What’s the difference between client and server tick rates?
Client update rates refer to how often you see the game updating on the platform you’re playing on. Server tick rates refer to how many times the server is updated with information from your client.
In games like Call of Duty and Apex Legends, you’ll often shoot or throw equipment just as you’re eliminated and you’ll see that it didn’t register in-game even though you saw it on your screen. This is because the game’s server tick rate updates more slowly than your client updates.
Valorant, with 128-tick servers, rarely suffers from this issue. However, like many FPS games, it still suffers from peeker’s advantage.
What is peeker’s advantage?
Peeker’s advantage is an issue that plagues FPS games and is a result of server tick rate limitations, ping and more, with this collection of things being referred to as ‘netcode’.
“Netcode is a term most commonly used by gamers when discussing synchronization issues between clients and servers.” – Wikipedia.

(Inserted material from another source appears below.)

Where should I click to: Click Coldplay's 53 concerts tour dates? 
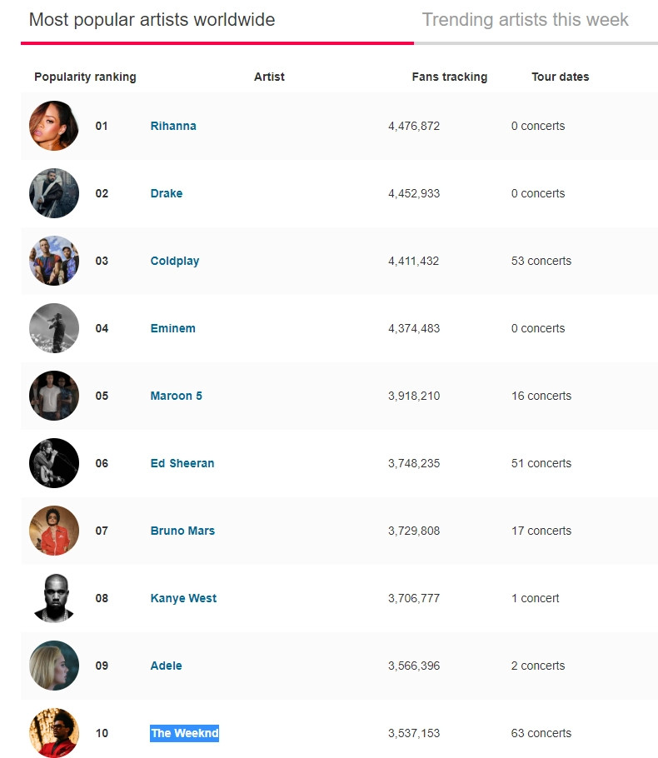click(541, 261)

When you peek in a game, or swing around a corner, you can see an opponent holding an angle. If that opponent is stationary, the game server already knows their exact location. However, because you’re moving, there is a tiny amount of time where your movement has to be sent to the server and then the server has to relay that information to the person holding the angle. This is where peeker’s advantage comes into play – you literally see them before they see you.
What is a sub-tick server rate?
A sub-tick server rate, as used in Counter-Strike 2, is an attempt by Valve to move beyond tick rate. Now, servers “can track every player’s precise actions between ticks” to determine the exact moment you fired, jumped or peeked.
What is a variable server rate?
A variable server rate, used in titles like FIFA 23 and Escape From Tarkov, means that the server tick rate varies depending on how much load the server is under. Or, more simply, how many players are online.